Elsevier

Spatial Statistics

Volume 18, Part B, November 2016, Pages 455-473
Spatial Statistics

Model-based inference for small area estimation with sampling weights

https://doi.org/10.1016/j.spasta.2016.09.004Get rights and content

Abstract

Obtaining reliable estimates about health outcomes for areas or domains where only few to no samples are available is the goal of small area estimation (SAE). Often, we rely on health surveys to obtain information about health outcomes. Such surveys are often characterised by a complex design, stratification, and unequal sampling weights as common features. Hierarchical Bayesian models are well recognised in SAE as a spatial smoothing method, but often ignore the sampling weights that reflect the complex sampling design. In this paper, we focus on data obtained from a health survey where the sampling weights of the sampled individuals are the only information available about the design. We develop a predictive model-based approach to estimate the prevalence of a binary outcome for both the sampled and non-sampled individuals, using hierarchical Bayesian models that take into account the sampling weights. A simulation study is carried out to compare the performance of our proposed method with other established methods. The results indicate that our proposed method achieves great reductions in mean squared error when compared with standard approaches. It performs equally well or better when compared with more elaborate methods when there is a relationship between the responses and the sampling weights. The proposed method is applied to estimate asthma prevalence across districts.

Introduction

In public health we are often interested in the question whether there are disparities in illness, behavioural risk factors or health conditions across areas. An increasing amount of information on individuals is collected in this respect. Bayesian methods in disease mapping based on census or population registry data are well developed and used in a fairly standard manner (see e.g.,  Elliott et al., 2001; Waller and Gotway, 2004; Lawson, 2013 for a review of the methods). Such population registry or census data obtains information pertaining to each member of the population of an area. Historically, focus was on the construction of cancer atlases and on mapping rare diseases based on registry data (see e.g.,  Kemp et al., 1985; Mason, 1995).

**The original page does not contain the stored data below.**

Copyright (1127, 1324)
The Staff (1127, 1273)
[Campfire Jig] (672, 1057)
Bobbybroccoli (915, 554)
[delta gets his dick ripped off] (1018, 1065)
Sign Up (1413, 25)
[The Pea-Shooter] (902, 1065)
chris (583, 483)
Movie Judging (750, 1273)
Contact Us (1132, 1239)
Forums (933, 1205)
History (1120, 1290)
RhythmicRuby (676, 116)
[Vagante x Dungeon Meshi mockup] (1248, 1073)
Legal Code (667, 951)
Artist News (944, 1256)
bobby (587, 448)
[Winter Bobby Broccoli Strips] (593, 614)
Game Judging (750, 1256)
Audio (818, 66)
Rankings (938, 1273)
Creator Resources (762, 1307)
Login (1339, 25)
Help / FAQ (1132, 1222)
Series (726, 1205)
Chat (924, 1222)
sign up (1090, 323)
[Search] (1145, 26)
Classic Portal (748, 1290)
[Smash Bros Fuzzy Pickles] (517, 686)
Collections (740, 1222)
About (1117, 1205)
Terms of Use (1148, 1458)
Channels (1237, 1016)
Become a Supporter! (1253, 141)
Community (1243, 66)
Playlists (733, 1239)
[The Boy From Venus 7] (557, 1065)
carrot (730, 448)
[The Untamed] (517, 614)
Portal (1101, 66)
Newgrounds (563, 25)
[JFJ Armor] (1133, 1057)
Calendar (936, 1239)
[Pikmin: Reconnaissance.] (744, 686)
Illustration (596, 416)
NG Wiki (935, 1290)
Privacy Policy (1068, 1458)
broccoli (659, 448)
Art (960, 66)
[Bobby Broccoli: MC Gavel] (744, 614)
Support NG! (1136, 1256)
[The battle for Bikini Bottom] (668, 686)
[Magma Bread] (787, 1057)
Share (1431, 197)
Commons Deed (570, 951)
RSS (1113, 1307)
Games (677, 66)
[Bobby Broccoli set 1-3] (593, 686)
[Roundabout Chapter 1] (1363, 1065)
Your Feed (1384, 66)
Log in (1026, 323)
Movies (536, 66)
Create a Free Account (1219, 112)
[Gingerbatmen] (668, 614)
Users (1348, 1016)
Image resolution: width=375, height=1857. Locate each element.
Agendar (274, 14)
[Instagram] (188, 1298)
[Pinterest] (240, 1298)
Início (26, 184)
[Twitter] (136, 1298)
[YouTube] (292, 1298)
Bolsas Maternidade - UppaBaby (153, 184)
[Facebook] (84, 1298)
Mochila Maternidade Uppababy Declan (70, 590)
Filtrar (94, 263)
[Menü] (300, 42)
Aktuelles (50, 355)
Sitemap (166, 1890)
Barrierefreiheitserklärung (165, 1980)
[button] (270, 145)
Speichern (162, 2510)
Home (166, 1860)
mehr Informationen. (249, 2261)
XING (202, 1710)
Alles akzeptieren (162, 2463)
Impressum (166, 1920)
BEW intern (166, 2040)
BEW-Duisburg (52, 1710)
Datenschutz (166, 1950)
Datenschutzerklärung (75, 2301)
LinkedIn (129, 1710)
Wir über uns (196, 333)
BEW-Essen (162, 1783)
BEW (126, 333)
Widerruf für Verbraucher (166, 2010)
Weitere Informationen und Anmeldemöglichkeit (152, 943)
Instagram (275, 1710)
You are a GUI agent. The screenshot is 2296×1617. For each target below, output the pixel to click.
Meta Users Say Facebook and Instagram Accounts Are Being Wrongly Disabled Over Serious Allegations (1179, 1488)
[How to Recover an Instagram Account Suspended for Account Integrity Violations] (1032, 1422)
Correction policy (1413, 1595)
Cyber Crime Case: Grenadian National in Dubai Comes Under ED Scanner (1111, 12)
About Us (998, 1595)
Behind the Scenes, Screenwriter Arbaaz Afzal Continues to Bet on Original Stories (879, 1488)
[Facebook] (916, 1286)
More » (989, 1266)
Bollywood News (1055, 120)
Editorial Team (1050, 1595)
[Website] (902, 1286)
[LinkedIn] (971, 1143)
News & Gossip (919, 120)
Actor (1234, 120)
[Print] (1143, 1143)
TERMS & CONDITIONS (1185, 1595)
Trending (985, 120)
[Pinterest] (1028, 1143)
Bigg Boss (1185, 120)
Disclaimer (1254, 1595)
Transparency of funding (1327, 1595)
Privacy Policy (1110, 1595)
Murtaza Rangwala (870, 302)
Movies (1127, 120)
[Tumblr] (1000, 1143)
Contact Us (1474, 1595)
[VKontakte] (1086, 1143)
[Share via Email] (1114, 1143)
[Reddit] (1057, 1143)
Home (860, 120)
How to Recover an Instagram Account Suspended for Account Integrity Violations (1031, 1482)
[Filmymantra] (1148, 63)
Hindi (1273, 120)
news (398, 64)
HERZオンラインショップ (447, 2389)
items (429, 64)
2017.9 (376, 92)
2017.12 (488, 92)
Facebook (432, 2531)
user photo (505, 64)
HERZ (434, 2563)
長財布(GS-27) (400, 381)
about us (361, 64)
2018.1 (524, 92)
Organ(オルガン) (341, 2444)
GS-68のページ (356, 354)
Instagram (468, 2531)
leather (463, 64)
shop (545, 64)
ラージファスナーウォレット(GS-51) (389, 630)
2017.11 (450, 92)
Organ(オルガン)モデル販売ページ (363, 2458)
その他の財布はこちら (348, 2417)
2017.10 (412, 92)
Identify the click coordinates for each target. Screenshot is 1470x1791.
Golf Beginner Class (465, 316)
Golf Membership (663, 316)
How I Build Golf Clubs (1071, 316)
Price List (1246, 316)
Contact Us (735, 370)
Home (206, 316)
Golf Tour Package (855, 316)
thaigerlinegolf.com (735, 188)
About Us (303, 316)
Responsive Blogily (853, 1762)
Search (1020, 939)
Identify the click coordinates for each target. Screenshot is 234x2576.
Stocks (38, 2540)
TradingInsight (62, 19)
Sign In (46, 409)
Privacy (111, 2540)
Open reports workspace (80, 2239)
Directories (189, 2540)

Since it is nearly always impossible to measure the health outcome of interest in every individual in the population, a survey is used to record information from a random sample of individuals from the population (Cochran, 1977). Such surveys are often characterized by a complex design, with stratification, clustering and unequal sampling weights as common features. Policy makers are often interested in a specific characteristic, such as the total number of diseased cases or the prevalence, per area. In small area estimation (SAE) one investigates how to obtain these area specific characteristics from survey data covering more than only the area of interest by using spatial smoothing methods.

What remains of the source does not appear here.